Aufgabenstellung:
Gib alle Zeilen der nachstehenden Daten zurück, in denen das Wort „width“ vorkommt, und beachte dabei die Groß- und Kleinschreibung.

Verfügbare Daten:
******************************
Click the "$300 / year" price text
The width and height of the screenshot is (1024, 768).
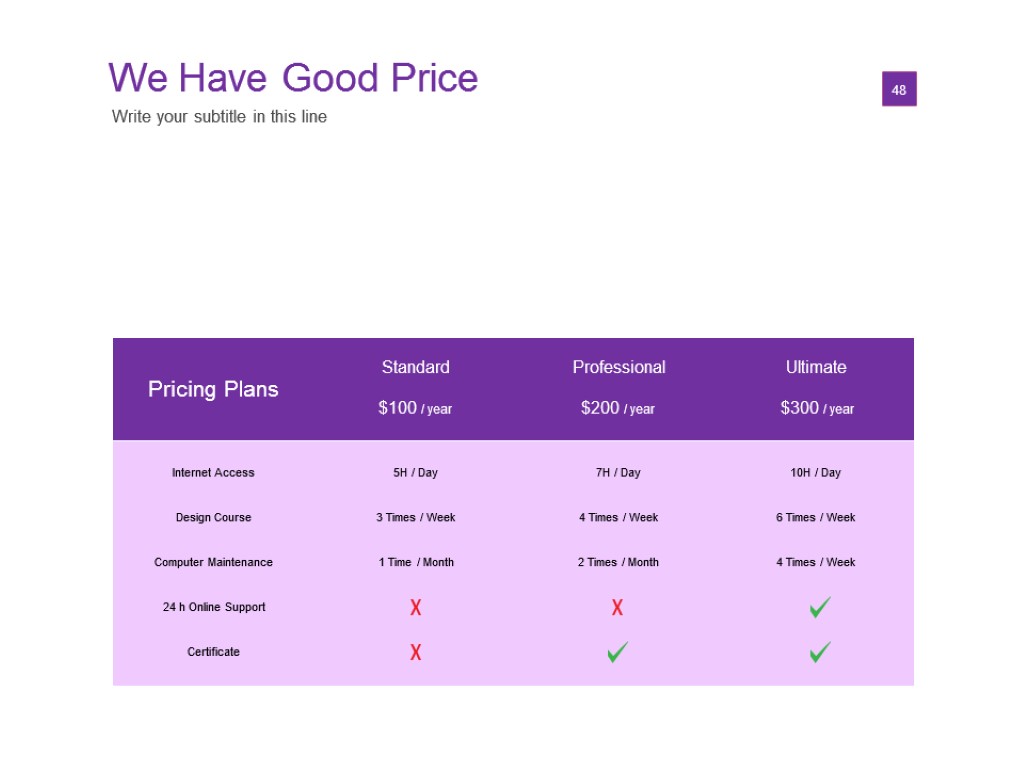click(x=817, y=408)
******************************
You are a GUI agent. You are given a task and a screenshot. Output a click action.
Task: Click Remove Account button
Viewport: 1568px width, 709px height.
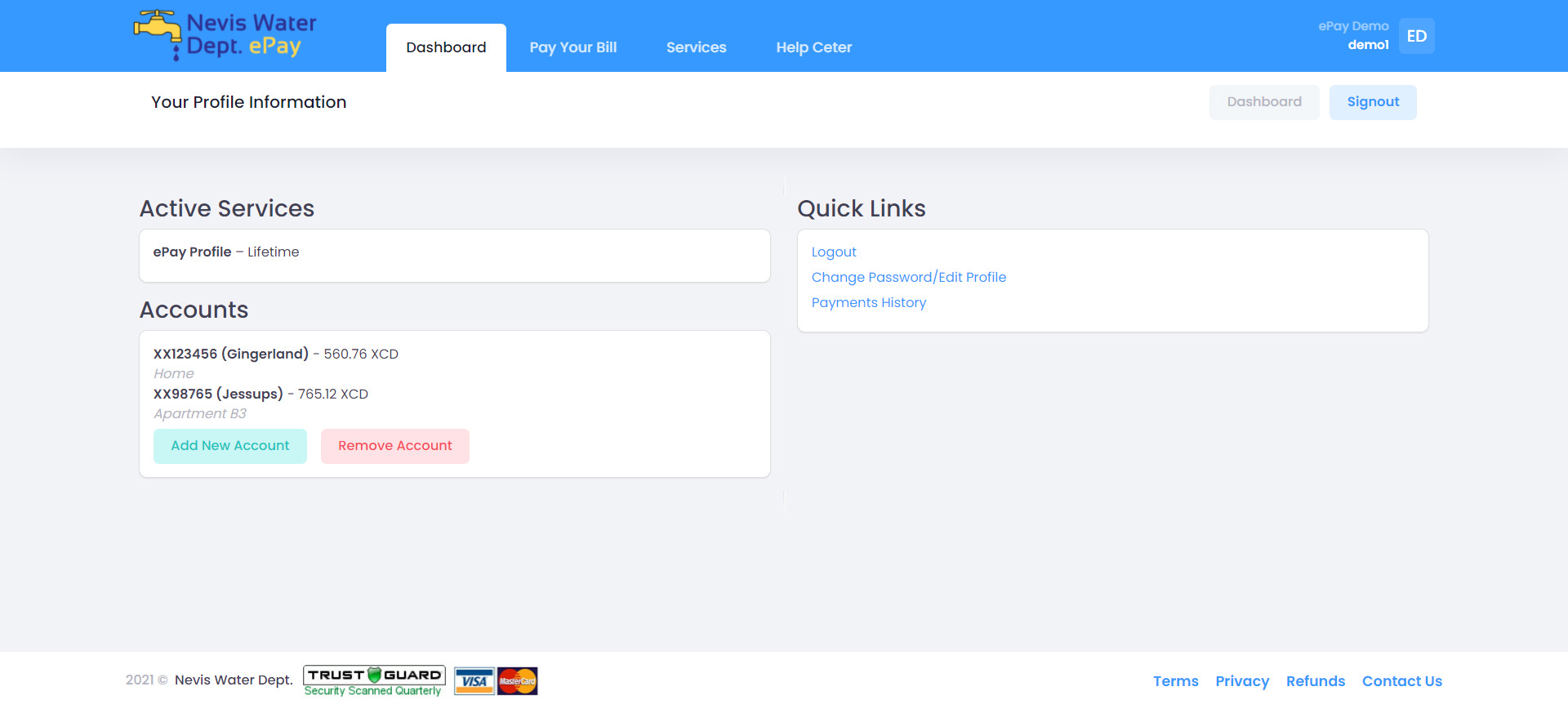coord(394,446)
******************************
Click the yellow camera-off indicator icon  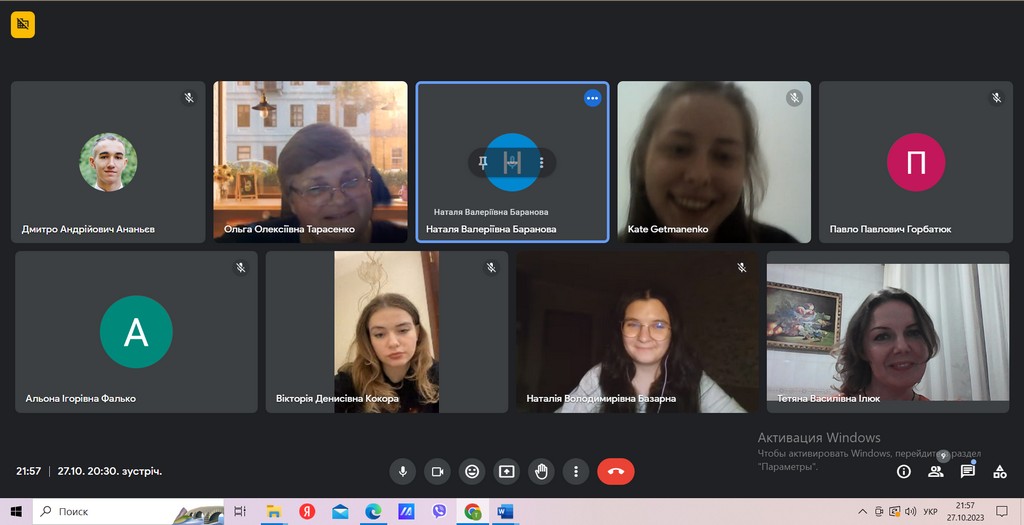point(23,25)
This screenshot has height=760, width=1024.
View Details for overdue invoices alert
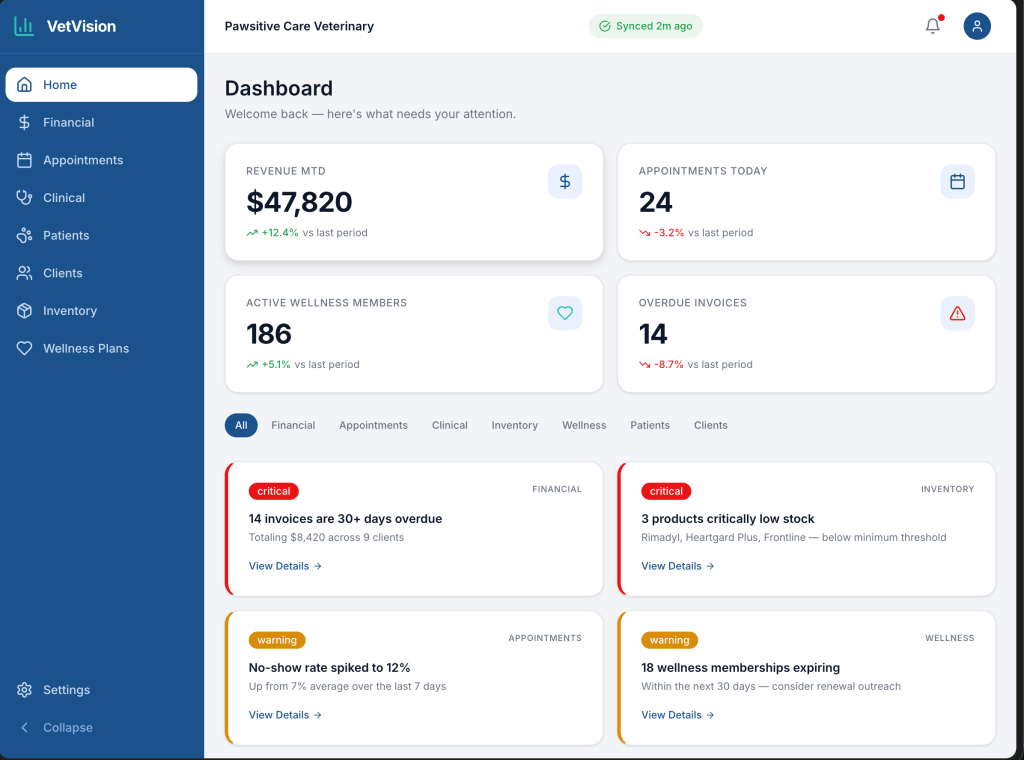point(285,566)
******************************
Erledigte Aufgabe:
The width and height of the screenshot is (1024, 768).
Viewport: 1568px width, 709px height.
This screenshot has height=760, width=1024.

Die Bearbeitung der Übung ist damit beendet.